Consider the case of vfork(), where a target process does something like this:

void spawn_executable(char **argv, char **envv) {
pid_t child = vfork();
if (child == 0) {
char path[1000];
sprintf(path, ...);
execve(path, argv, envv);
}
}

and the seccomp notifier wants to look at the execve() path (as a
somewhat silly example). The child process is just borrowing the
parent's stack, and as soon as the child either gets far enough into
execve() or dies, the parent continues using that stack. So keeping
the child in killable sleep would not be enough to prevent reuse of
the child's stack.


But conceptually that's not really a big problem - we already have a
way to force the target task to stay inside the seccomp code no matter
if it gets SIGKILLed or whatever, and that is to take the notify_lock.
When the target task wakes up and wants to continue executing, it has
to first get through mutex_lock(&match->notify_lock) - and that will
always block until the lock is free.
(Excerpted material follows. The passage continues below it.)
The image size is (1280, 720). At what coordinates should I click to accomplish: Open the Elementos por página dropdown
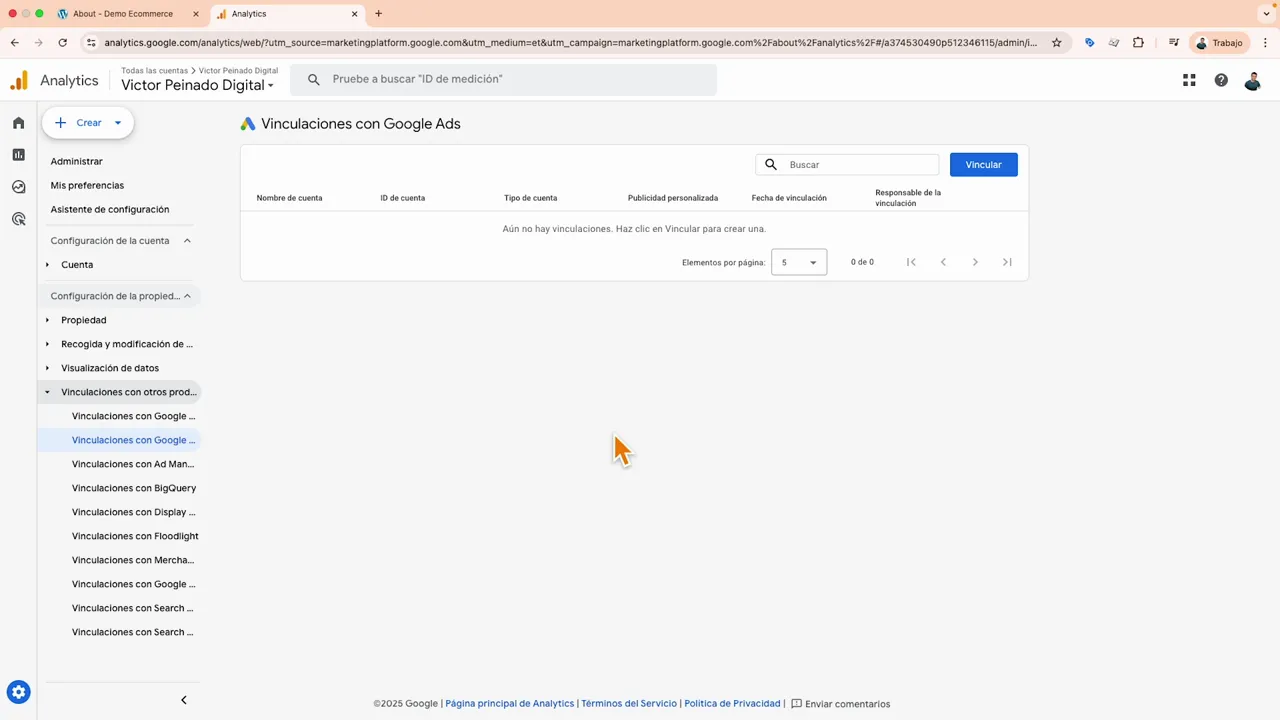tap(798, 261)
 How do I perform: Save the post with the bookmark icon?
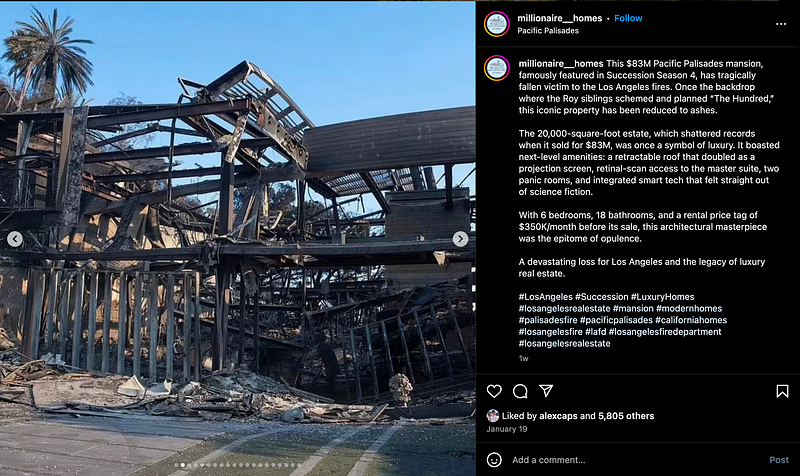click(x=782, y=391)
So we could e.g. do something
like:

- Grab references to the source pages in the supervisor's address
space with get_user_pages_fast().
- Take mmap_sem on the target.
- Grab references to pages in the relevant range with pin_user_pages_remote().
- Drop the mmap_sem.
- Take the notify_lock.
- Recheck whether the notification with the right ID is still there.
- Copy data from the pinned source pages to the pinned target pages.
- Drop the notify_lock.
- Drop the page references.

and this way we would still guarantee that the target process would
only be blocked in noninterruptible sleep for a small amount of time
(and would not be indirectly blocked on sleeping operations through
the mutex). It'd be pretty straightforward, I think. But as long as we
don't actually need it, it might be easier to just note in the manpage
that this is not currently supported.